Bunları konuşmamız lazım. Onarılmaz yaralar açıldı, Geride bıraktıkların da; giden canları getirmek mümkün değil. Zamanın da sahibi Allah ama kalanların hatırlarını hoş etmek; yaralarını bir nebze bile olsa çare olmaya çalışmak; birlikte olduğumuzu hissettirtmek, belki gidenlerin de anısına yapabileceğimiz en sağlıklı iş olur diye düşünüyorum.

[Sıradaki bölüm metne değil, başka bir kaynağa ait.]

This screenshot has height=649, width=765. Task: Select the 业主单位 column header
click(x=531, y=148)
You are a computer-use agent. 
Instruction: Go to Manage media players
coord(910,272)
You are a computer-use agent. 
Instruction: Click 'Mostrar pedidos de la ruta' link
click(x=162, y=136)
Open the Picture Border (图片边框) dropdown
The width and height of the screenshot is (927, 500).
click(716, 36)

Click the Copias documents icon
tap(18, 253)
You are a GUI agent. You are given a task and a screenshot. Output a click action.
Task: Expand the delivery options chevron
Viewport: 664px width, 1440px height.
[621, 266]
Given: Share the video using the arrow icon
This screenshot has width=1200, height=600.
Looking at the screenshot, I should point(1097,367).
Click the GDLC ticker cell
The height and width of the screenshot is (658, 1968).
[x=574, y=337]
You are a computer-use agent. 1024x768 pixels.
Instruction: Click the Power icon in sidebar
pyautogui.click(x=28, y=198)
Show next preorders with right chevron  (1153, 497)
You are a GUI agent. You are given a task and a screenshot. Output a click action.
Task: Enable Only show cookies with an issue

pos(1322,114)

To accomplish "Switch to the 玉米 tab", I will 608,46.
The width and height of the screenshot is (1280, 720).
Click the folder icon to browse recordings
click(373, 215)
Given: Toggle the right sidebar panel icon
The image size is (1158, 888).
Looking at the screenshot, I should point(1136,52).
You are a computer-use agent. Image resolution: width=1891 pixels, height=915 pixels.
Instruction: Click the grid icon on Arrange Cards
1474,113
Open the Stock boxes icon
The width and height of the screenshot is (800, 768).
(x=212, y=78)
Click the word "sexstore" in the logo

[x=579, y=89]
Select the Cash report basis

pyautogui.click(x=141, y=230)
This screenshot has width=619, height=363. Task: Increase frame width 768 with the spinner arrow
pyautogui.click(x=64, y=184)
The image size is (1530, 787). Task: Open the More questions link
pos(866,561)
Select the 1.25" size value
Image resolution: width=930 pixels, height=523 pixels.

Şöyle düşünceler var bir yönüyle katılıyorum, şehit ailelerin , gazileri, Kürtlerin bu konudaki mağduriyetlerini incitmeyecek, bu son derece haklı bir değerlendirme, ama sanki geleceği kurarken onları haysiyetimiz, sorumluluğumuz ve bir parça da suçumuz olarak bu ülkenin en mutena yerine ve kalplerimize yerleştirip evlatlarımızın çocuklarımızın böyle iyelik eki de kullanmayayım, çocukların gözlerinin içine bakarak o barışı kurmamız gerekiyordu. Çünkü ait olmadıkları çıkışında, sürmesinde yükselmesinde bir sorumluluklarının olmadığı bir meseleyi 'alın biz bölüştük bizden sonra da siz bölüşün' demek gibi bir haksızlık, vehamet söz konusu. O yüzden şehitlerimiz, yitirdiklerimiz, bütün canlarımız bizim için aziz, onlara hak ettikleri saygıyı itinayı, dikkati ciddiyeti göstereceğiz."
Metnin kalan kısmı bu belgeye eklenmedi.